The prime reason that any property will sell for less than what it is worth is seller duress. When we assume free market prices for properties, we make an underlying assumption that neither the buyer nor the seller is in any rush to close the deal. They are aware of what the property is worth and are willing to put in the time required to find a buyer that agrees to the asking price.
However, in reality, a lot of sellers face financial duress. Sometimes they are laid off from their jobs. At other times, they are filing for divorce. Still others have racked up credit card debt or have suffered losses in the stock markets. The answer to most of their predicaments is fast cash. It is important to pay attention to the word “fast”. These sellers value time a lot and are willing to offer a bargain if the buyer can provide immediate cash and alleviate their financial duress.
Also, we have assumed that the seller is fully informed about the worth of their property. This is a farfetched assumption. The reason being that real estate prices are not listed like stock market prices. Rather they are approximate prices and can differ from property to property. Therefore, it is very likely that the sellers of some properties are not aware of the particular advantages that are provided by their property and do not charge a premium for the same. As such, it is highly likely and probable that an investor may come across an ignorant seller who accepts an offer for less than what the property is worth.
Many times, buyers default on their loan obligations. This could be due to a personal financial emergency like a job loss. Alternatively, it could be because the interest rates on their mortgage went up significantly. As a result, they can no longer afford to make the payments. In either case, the property is foreclosed on by the banks.
Once the banks have control of the property, the scenario completely changes. Banks have no interest in making profitable investments with repossessed properties. Their motive is simple and clear. They want to minimize their losses and sell the property to the first buyer that offers a decent price. As such, banks may not wait a whole lot of time, to realize the true worth of the property that they have acquired. Many real estate investors have made their fortunes by consistently hunting for foreclosed homes.
Another strategy in the real estate game is to create positive cash flow from a property when certain creative improvements are made to that property. An example – you buy, let’s say a big family house with 4 bedrooms. Now, there are very few families who may want to rent out a large 4-bedroom house. Therefore, you retrofit the house to create 4 self-sufficient studio apartments. These apartments can be leased out to students or working professionals. The combination of 4 studio apartments which are fully furnished for the target audience may provide at least 50% more rent than if the same property were leased out to a family.
The real estate investing world is flush with stories of investors who made millions making creative improvements to their property. However, you must understand your demographic and rental market before embarking on this retrofit scenario.

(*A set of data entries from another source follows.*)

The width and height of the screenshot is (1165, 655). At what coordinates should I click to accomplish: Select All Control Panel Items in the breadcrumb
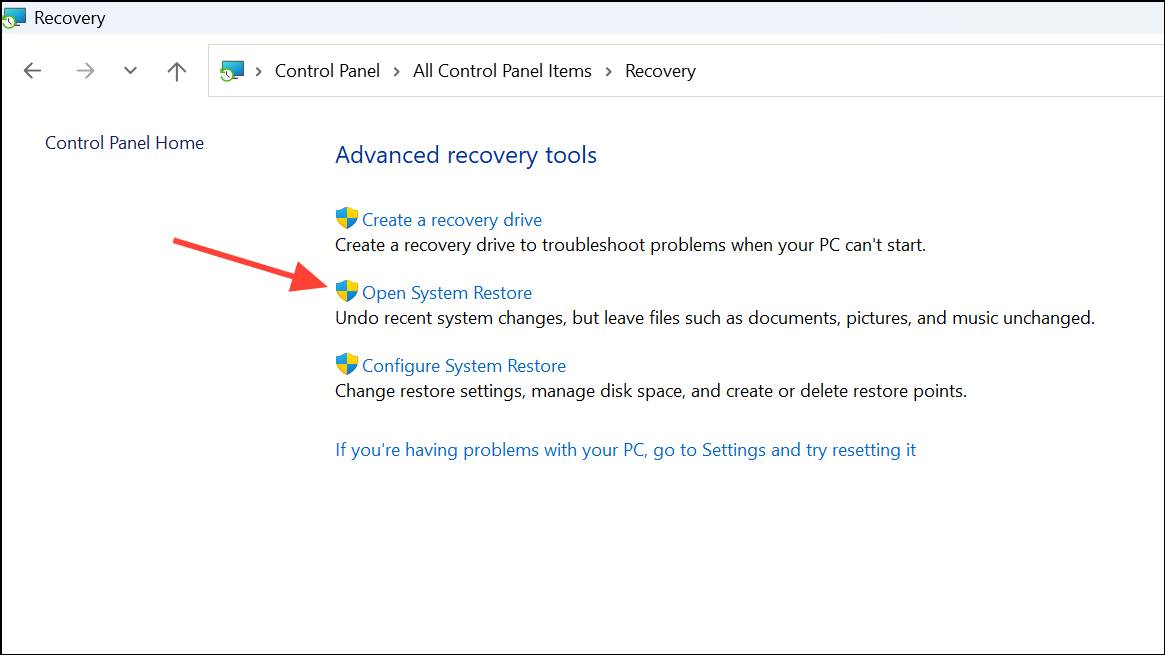pos(502,70)
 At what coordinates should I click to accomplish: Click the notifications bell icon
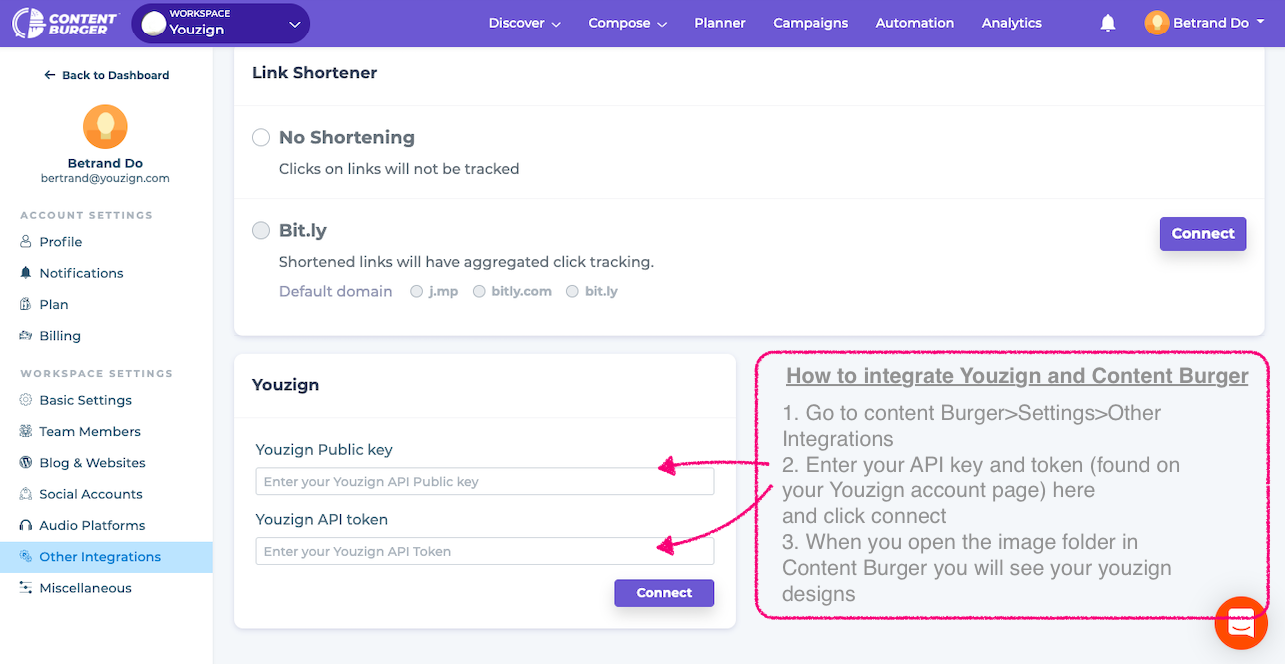pos(1107,23)
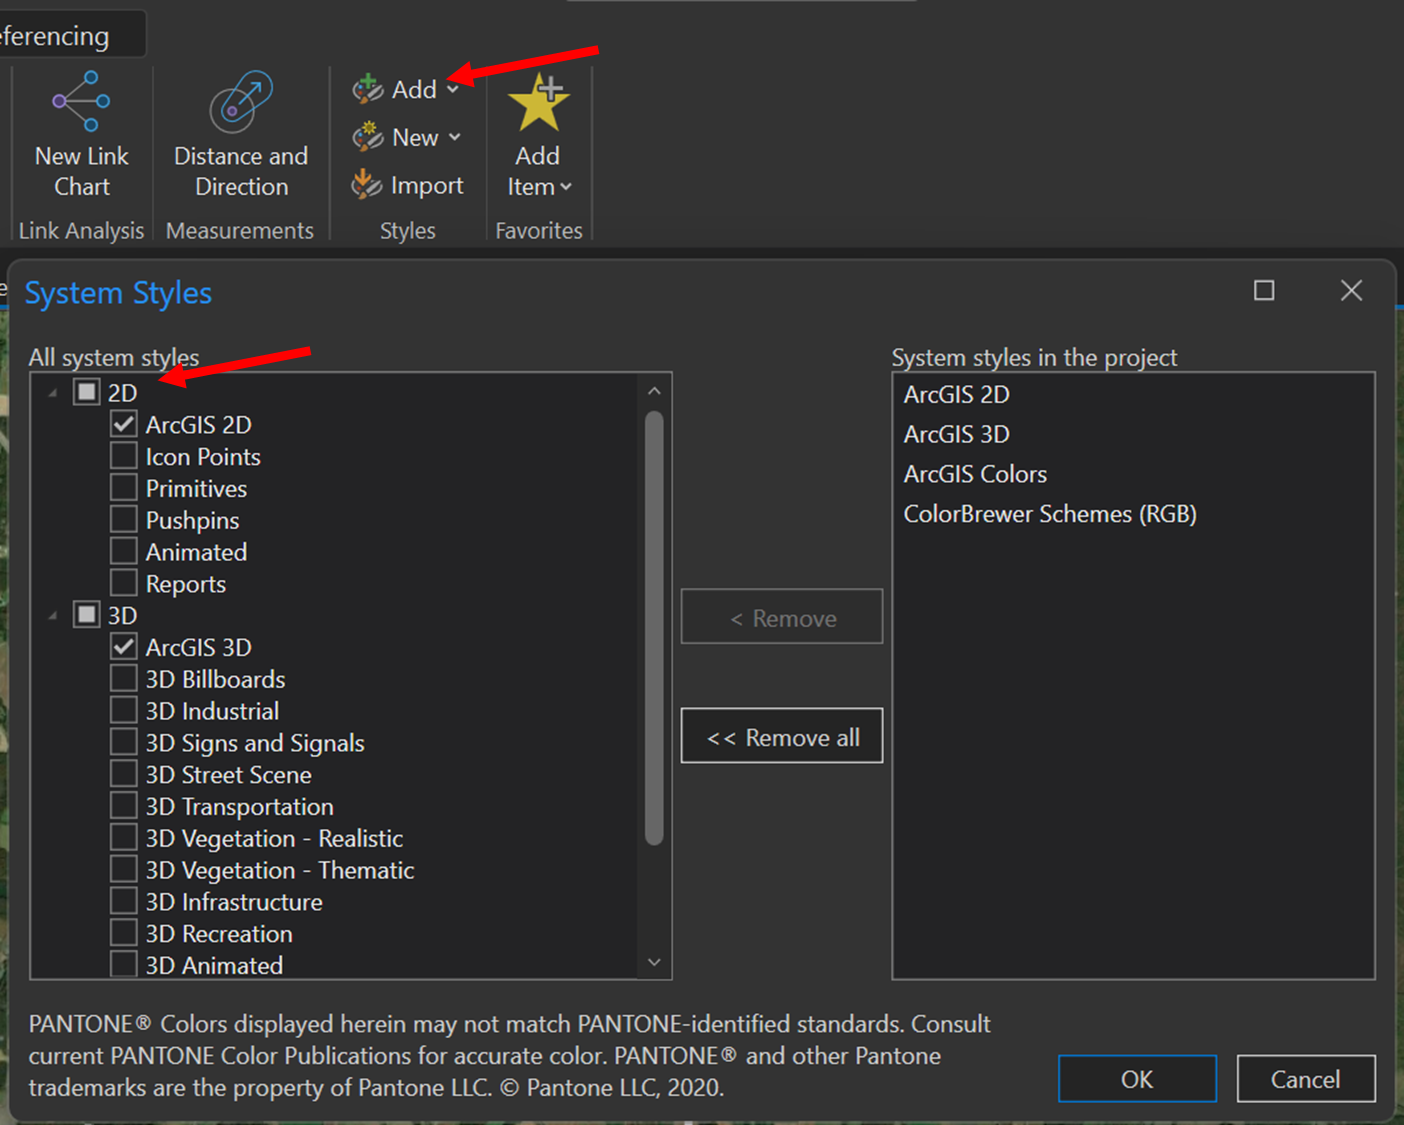Click the scrollbar down arrow

pyautogui.click(x=654, y=961)
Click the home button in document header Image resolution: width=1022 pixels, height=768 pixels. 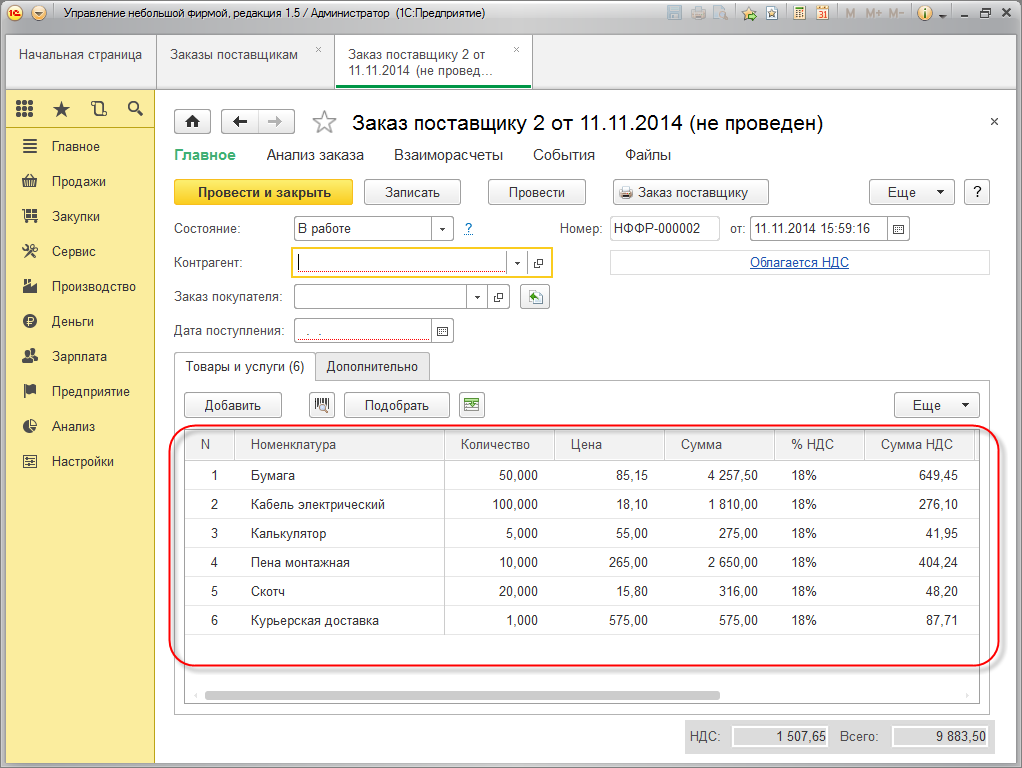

Lastly, some real estate investors are more well connected than the others. As a result, they have a better idea of the development plans that the government has created for a particular neighbourhood before such information is made available to the general public. As a result, they have an edge over other investors because they know there will be an adjustment in the value of the property in the future. Therefore, they are poised to buy the properties at undervalued prices and make a gain as the prices rise.
Now I am not talking about insider trading. (It is illegal and can lead a person to prison). What I am suggesting is ‘market research’ and ‘due diligence’. Most future plans are available to the public if you know where to look. Always start with the local councils and planning offices. Ask questions – show interest.
In conclusion, there are multiple scenarios under which a person can buy a property at a price which is less than its market value. One just needs to be more diligent and watchful for such opportunities and utilise them when they arise.